In a manner not dissimilar similar to how it took me eight years of mowing two two-acre lawns every week (I'm since retired) to start listening to podcasts, I've only just – after 11 years of running nearly every day – started listening to audiobooks (also a recent first) during the day's run. While my latent drummer muscle memory makes music-while-running a likely non-starter (as I will either run in tempo with the music or attempt to fit the music in my head to my tempo ) audiobooks present none of those difficulties (though they have their own, chief among them being a difficulty in processing everything that's coming at me, like listening to someone who won't shut up).

General practice: if I like what I'm hearing – as I do now, with Rick Rubin reading his own THE CREATIVE ACT (reminds me of David Lynch's CATCHING THE BIG FISH) – I buy the physical book both for easy revisitation and as a repository of noted memory. Along with Rubin, the other one that got that treatment was James Clear's ATOMIC HABITS (excellent, by the way.
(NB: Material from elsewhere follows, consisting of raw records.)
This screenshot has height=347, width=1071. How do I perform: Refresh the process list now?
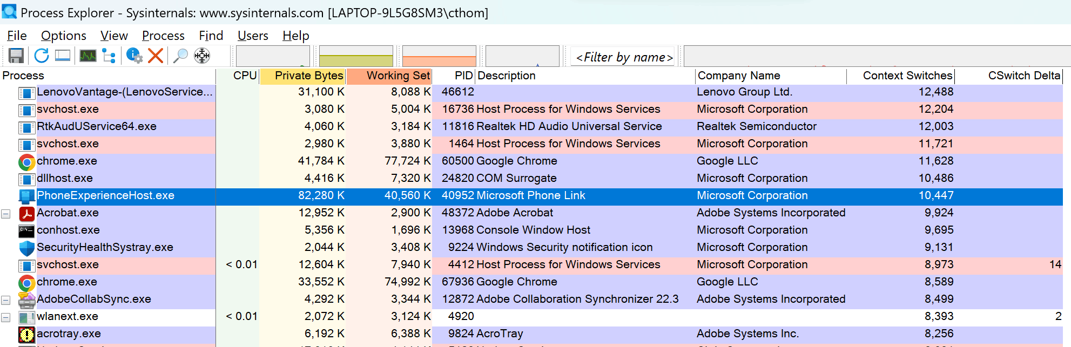(42, 56)
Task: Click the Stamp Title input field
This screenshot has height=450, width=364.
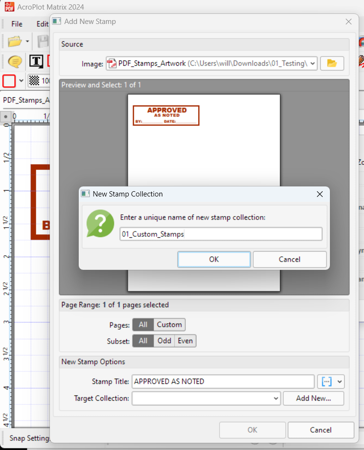Action: tap(223, 381)
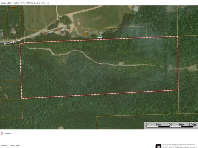Click the red Boundary legend icon

click(x=2, y=133)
Might re-listen at some point). What both have in common was that the author themselves read the book; in Rubin's case particularly, it felt like / feels like I'm working with him; I get why artists want to. Can't imagine standard audiobook guy voice having the same impact – though standard audiobook guy reading certain lines is amusing in and of itself.

Sticking with non-fiction of the manual/idea variety for now (though I might add poetry), things that I have a harder time making myself make the time to sit and read each day. Philosophy, too.